I came across this gruesome yet fascinating article by Christopher Benfey in The New York Review about Reed Bontecou, a surgeon-photographer during the Civil War. This article is relevant to our discussion of prison photography as well as photography in general as it gives a glimpse at what early photography was being used for in the United States. It is also a very sobering article about the realities of war. Warning! The images in the article are quite graphic.
The first set of three images is just like the Irish prison photography we looked at earlier in the semester. The same uncertainty about how exactly to use the new medium of photography is evident in these images just as it was in the Irish political prisoners’ images. The one on the right is seen from head to toe in a profile pose unbefitting the image’s purpose as identification and not a decoration.

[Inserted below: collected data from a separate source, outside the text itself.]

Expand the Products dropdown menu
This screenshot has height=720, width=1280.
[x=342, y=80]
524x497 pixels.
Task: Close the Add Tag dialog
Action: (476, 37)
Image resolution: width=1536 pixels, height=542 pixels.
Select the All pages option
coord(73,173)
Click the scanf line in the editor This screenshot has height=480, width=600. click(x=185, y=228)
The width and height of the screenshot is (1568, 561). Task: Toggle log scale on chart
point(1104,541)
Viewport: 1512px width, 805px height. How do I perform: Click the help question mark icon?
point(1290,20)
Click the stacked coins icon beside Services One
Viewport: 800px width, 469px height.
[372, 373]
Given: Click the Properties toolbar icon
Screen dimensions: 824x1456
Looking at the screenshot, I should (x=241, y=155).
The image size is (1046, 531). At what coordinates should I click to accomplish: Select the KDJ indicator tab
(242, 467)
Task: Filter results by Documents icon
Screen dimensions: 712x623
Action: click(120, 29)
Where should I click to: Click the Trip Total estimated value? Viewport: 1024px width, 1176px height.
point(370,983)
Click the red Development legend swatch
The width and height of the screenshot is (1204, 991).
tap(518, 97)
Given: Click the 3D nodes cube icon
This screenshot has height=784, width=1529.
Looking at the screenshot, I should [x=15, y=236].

The third image is also immensely fascinating as it appears upon first glance to be a very beautiful photograph of a young man in a sensual pose, set in an oval frame with soft vignette edges. It reminds me a lot of the Julia Margaret Cameron’s photograph of Ellen Terry. What the photo actual depicts is a young man having his leg removed due to gangrene, making the facial expression and the body language of the young man as well as the photographer’s choices even more interesting.
The Civil War was unlike any previous war, greatly due to the rapidly advancing technology. Weaponry was becoming increasingly deadly and destructive and as a result injuries and surgeries were numerous. In addition to this, the introduction of photography allowed the documentation of said destruction and the rendering of the people affected by war and devastation to be captured forever.